-- WORK TO COMPLETE --
Please write out word for word the opening lines of the material, including the line with "CAMPOUT FD CONTAINER 50 (330, 83)" as the last.
(Beginning of DATA TO USE)
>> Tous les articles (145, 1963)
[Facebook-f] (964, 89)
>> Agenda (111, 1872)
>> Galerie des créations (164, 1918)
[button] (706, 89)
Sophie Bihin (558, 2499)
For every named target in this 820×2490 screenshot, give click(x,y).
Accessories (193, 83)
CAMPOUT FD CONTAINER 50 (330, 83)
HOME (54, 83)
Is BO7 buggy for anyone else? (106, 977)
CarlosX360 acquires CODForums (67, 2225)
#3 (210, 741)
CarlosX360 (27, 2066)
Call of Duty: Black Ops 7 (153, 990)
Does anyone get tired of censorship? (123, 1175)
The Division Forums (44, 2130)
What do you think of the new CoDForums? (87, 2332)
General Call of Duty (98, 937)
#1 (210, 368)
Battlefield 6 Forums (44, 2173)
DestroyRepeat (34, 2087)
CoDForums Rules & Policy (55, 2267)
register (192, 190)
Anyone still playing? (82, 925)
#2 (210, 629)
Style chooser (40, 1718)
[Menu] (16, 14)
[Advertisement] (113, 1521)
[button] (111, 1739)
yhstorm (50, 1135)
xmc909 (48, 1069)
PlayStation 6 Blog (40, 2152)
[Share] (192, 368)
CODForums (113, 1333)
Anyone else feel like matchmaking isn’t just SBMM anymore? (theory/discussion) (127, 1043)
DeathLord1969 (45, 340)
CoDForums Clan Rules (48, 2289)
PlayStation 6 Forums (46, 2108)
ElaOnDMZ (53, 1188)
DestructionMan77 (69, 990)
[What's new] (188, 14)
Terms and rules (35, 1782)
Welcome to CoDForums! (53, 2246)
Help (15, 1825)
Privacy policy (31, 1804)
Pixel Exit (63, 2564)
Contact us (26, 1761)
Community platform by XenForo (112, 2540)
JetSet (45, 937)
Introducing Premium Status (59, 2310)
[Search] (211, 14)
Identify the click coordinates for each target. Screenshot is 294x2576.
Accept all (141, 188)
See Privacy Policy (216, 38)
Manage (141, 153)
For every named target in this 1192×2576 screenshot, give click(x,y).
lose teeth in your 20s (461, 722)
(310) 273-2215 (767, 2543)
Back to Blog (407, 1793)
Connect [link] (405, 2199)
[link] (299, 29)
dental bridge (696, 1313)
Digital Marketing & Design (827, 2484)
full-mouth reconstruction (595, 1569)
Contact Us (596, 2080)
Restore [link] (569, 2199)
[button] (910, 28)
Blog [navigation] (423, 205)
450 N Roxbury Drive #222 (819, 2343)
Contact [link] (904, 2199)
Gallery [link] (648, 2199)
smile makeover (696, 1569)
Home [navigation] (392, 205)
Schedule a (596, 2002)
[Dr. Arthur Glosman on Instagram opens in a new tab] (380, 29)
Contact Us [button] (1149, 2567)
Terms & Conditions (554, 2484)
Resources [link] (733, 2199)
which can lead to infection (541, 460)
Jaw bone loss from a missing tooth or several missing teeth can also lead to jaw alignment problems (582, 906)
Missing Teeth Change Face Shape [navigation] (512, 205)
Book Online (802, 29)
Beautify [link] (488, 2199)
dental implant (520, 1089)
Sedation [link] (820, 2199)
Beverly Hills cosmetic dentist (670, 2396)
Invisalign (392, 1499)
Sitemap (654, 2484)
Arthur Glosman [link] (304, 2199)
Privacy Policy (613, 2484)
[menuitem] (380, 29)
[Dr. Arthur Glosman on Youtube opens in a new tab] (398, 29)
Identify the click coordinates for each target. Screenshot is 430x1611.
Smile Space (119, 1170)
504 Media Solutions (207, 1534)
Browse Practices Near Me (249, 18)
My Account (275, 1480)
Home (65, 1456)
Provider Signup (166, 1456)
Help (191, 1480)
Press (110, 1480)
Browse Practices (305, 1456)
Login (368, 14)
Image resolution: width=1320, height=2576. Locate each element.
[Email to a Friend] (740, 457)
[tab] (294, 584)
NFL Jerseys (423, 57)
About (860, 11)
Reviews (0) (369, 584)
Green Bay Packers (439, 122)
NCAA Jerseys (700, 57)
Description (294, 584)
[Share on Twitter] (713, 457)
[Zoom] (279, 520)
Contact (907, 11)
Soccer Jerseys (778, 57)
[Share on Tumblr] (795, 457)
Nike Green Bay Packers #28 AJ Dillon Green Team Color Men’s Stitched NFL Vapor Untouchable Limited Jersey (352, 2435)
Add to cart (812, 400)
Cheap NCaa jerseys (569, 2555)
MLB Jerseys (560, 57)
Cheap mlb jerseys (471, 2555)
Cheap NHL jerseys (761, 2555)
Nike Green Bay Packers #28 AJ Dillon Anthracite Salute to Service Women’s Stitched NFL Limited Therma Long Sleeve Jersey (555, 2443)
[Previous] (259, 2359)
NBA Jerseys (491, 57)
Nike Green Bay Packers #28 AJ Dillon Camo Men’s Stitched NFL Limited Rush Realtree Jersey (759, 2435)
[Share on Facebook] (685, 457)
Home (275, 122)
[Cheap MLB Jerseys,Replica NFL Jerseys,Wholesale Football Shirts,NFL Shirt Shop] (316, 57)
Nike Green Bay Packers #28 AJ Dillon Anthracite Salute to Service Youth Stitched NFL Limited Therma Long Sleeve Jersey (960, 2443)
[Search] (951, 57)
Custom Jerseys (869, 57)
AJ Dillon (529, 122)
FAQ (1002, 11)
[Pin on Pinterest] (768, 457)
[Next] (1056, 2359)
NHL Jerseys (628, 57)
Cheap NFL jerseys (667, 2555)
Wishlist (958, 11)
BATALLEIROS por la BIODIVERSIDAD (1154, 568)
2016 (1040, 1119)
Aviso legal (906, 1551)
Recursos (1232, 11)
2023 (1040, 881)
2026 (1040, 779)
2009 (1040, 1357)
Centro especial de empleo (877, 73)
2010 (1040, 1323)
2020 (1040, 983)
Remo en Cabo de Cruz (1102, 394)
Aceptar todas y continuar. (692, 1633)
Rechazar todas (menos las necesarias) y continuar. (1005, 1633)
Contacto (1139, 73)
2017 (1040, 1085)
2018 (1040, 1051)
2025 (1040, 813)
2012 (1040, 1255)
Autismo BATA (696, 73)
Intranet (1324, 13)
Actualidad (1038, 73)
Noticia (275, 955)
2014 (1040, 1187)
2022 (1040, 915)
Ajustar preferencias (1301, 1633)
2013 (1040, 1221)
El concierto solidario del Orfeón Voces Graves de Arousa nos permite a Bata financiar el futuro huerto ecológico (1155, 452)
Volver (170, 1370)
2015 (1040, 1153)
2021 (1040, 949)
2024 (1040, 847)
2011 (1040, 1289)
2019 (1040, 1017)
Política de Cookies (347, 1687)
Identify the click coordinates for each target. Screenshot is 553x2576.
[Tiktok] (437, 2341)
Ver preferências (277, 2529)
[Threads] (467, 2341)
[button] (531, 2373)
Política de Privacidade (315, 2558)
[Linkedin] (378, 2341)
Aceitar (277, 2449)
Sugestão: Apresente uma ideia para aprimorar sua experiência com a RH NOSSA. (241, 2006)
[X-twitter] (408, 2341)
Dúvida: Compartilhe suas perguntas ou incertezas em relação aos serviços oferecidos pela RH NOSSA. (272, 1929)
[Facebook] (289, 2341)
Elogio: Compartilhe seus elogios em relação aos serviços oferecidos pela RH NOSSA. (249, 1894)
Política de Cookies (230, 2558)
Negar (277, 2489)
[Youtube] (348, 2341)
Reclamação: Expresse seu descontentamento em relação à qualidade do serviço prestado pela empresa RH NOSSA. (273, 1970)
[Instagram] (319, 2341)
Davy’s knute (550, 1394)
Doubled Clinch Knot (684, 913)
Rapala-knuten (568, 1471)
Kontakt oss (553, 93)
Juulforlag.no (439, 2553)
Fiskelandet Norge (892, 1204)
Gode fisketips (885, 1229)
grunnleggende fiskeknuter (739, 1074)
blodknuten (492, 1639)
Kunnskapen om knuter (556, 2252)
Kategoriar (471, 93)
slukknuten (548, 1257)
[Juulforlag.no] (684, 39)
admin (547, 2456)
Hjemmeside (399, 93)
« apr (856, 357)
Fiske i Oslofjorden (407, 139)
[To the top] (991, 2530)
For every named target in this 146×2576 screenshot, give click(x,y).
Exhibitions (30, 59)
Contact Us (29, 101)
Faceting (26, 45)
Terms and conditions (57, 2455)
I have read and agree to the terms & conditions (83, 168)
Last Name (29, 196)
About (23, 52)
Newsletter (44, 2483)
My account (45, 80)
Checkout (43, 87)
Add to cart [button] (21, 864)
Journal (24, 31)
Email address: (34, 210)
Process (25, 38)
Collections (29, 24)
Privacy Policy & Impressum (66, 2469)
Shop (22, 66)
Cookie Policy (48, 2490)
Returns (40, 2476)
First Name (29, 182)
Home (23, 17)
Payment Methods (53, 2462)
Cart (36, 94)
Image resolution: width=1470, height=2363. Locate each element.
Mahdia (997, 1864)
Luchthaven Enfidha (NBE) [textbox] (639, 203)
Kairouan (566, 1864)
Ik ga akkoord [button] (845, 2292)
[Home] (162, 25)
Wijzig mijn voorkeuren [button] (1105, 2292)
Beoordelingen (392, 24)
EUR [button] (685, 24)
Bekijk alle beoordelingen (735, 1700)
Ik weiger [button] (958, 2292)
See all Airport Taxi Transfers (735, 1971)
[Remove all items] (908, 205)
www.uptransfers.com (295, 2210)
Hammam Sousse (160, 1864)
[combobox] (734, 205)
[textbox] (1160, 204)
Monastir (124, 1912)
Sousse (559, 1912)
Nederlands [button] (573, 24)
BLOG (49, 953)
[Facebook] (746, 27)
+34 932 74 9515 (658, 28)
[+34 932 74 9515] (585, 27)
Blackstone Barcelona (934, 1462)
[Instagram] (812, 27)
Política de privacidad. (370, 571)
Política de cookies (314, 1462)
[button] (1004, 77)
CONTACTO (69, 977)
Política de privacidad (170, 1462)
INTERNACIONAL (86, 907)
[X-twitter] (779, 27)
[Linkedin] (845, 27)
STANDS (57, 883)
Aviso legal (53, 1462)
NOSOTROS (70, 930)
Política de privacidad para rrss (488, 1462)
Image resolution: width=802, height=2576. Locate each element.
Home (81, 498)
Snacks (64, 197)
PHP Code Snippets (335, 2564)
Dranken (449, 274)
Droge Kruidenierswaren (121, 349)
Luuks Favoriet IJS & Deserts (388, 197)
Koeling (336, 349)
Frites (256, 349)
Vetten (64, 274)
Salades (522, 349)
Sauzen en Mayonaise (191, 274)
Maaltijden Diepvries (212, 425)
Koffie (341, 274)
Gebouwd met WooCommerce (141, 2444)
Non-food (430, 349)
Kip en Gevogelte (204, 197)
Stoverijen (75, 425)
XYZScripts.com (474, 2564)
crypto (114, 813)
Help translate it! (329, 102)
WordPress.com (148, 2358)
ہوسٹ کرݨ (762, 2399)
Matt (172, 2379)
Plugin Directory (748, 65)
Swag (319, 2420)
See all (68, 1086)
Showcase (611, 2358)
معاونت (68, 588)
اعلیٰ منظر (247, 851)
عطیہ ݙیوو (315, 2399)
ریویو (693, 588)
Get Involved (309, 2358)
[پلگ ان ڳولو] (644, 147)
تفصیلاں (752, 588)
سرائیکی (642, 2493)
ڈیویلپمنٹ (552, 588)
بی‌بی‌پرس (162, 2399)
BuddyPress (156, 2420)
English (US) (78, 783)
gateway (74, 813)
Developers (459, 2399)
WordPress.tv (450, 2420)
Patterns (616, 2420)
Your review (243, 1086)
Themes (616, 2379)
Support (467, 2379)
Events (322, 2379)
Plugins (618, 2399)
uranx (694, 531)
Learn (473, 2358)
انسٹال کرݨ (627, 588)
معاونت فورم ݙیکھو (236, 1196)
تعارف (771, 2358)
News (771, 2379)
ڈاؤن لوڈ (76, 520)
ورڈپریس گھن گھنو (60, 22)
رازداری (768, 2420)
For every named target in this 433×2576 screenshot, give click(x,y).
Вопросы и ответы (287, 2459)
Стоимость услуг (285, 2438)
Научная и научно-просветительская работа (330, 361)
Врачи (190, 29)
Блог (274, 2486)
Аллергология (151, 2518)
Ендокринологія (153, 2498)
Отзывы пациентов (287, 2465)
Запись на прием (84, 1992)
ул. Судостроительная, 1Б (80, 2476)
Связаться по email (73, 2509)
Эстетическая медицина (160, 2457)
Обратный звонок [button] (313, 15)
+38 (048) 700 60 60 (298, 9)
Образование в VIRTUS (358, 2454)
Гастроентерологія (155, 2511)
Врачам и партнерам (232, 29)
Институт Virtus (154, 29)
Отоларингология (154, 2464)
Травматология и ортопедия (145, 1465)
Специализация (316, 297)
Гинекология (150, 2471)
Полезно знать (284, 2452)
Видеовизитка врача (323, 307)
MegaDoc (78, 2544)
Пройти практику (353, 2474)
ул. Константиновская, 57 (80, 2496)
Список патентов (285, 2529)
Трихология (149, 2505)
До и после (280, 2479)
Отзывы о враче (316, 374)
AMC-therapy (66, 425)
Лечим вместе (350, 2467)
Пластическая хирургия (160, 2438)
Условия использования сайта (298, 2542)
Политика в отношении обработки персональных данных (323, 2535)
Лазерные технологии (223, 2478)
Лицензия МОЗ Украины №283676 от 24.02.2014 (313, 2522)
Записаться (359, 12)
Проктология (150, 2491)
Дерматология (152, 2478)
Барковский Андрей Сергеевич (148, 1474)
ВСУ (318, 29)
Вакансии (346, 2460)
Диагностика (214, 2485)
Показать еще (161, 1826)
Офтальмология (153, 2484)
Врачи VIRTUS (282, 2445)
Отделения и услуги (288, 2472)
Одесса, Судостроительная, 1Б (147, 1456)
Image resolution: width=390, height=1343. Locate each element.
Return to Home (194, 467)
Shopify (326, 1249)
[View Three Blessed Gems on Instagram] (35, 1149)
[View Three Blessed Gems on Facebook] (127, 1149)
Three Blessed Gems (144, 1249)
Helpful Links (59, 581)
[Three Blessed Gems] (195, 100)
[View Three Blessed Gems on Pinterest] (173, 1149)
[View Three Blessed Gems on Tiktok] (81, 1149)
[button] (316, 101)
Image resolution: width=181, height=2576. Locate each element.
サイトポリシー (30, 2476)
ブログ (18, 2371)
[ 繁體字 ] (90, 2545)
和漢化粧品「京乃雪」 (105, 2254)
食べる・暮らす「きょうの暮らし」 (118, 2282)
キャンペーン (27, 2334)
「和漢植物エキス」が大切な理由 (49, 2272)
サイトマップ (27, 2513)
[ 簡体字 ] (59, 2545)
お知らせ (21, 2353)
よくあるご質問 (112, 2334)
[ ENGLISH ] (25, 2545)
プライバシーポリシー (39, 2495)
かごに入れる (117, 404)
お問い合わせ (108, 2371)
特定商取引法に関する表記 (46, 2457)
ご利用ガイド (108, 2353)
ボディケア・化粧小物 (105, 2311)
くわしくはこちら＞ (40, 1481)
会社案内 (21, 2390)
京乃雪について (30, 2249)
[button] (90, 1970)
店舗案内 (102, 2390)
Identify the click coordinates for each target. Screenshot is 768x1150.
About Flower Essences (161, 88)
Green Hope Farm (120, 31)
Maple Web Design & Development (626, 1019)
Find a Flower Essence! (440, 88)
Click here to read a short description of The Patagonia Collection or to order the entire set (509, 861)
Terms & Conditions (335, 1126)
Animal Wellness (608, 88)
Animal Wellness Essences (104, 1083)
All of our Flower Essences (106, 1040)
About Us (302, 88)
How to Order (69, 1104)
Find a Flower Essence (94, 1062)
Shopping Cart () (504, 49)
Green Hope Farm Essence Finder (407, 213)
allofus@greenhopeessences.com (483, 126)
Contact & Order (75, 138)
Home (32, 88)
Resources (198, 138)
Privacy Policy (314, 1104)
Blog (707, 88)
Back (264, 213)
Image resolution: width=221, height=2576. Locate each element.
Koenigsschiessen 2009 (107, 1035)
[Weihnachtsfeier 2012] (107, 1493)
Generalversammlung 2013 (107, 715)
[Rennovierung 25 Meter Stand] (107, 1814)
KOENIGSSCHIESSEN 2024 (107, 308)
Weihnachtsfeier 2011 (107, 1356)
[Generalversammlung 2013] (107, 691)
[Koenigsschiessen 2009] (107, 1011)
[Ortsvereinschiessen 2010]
(End of DATA TO USE)
-- ANSWER FOR THE TASK --
>> Tous les articles (145, 1963)
[Facebook-f] (964, 89)
>> Agenda (111, 1872)
>> Galerie des créations (164, 1918)
[button] (706, 89)
Sophie Bihin (558, 2499)
For every named target in this 820×2490 screenshot, give click(x,y).
Accessories (193, 83)
CAMPOUT FD CONTAINER 50 (330, 83)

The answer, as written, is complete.